PHP WebCrawler API SDK
Obtain an API Key
To use the WebCrawler API, you need to obtain an API key. You can do this by signing up for a free account (opens in a new tab) and then creating a new project.
Installation
composer require webcrawlerapi/webcrawlerapi-php-sdk
Requirements
- PHP 8.0 or higher
- Composer
- ext-json PHP extension
- Guzzle HTTP Client 7.0 or higher
Usage
Synchronous Crawling
The synchronous method waits for the crawl to complete and returns all data at once.
<?php
require_once('vendor/autoload.php');
use WebCrawlerAPI\WebCrawlerAPI;
// Initialize the client
$crawler = new WebCrawlerAPI('YOUR_API_KEY');
// Synchronous crawling
$job = $crawler->crawl([
'url' => 'https://example.com',
'scrape_type' => 'markdown',
'items_limit' => 10
]);
echo "Job completed with status: {$job->status}\n";
// Access job items and their content
foreach ($job->jobItems as $item) {
echo "Page title: {$item->title}\n";
echo "Original URL: {$item->originalUrl}\n";
// Get the content based on job's scrape_type
$content = $item->getContent();
if ($content) {
echo "Content preview: " . substr($content, 0, 200) . "...\n";
}
}
Asynchronous Crawling
The asynchronous method returns a job ID immediately and allows you to check the status later.
<?php
require_once('vendor/autoload.php');
use WebCrawlerAPI\WebCrawlerAPI;
// Initialize the client
$crawler = new WebCrawlerAPI('YOUR_API_KEY');
// Start async crawl job
$response = $crawler->crawlAsync([
'url' => 'https://example.com',
'scrape_type' => 'markdown',
'items_limit' => 10
]);
// Get the job ID
$jobId = $response->id;
echo "Crawling job started with ID: {$jobId}\n";
// Check job status
$job = $crawler->getJob($jobId);
echo "Job status: {$job->status}\n";
// Poll until complete if needed
while ($job->status === 'in_progress') {
sleep($job->recommendedPullDelayMs / 1000); // Convert ms to seconds
$job = $crawler->getJob($jobId);
}
// Process results
if ($job->status === 'done') {
foreach ($job->jobItems as $item) {
echo "Page title: {$item->title}\n";
echo "Original URL: {$item->originalUrl}\n";
}
}
Available Parameters
Both crawling methods support these parameters:
url
(required): The target URL to crawlscrape_type
: Type of content to extract ('markdown', 'html', 'cleaned')items_limit
: Maximum number of pages to crawl (default: 10)allow_subdomains
: Whether to crawl subdomains (default: false)whitelist_regexp
: Regular expression for allowed URLsblacklist_regexp
: Regular expression for blocked URLswebhook_url
: URL to receive notifications when the job completesmax_polls
: Maximum number of status checks (sync only, default: 100)
Response Objects
Job Object
$job->id // Unique job identifier
$job->status // Job status (new, in_progress, done, error)

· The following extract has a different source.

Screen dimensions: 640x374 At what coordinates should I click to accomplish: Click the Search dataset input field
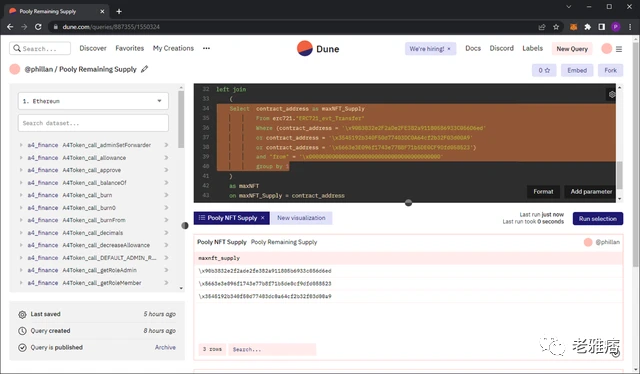(93, 123)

$job->url // Original crawl URL
$job->createdAt // Job creation timestamp
$job->finishedAt // Job completion timestamp
$job->jobItems // Array of crawled items
$job->recommendedPullDelayMs // Recommended delay between status checks
JobItem Object
$item->id // Unique item identifier
$item->originalUrl // URL of the crawled page
$item->title // Page title
$item->status // Item status
$item->pageStatusCode // HTTP status code
$item->markdownContentUrl // URL to markdown content (if applicable)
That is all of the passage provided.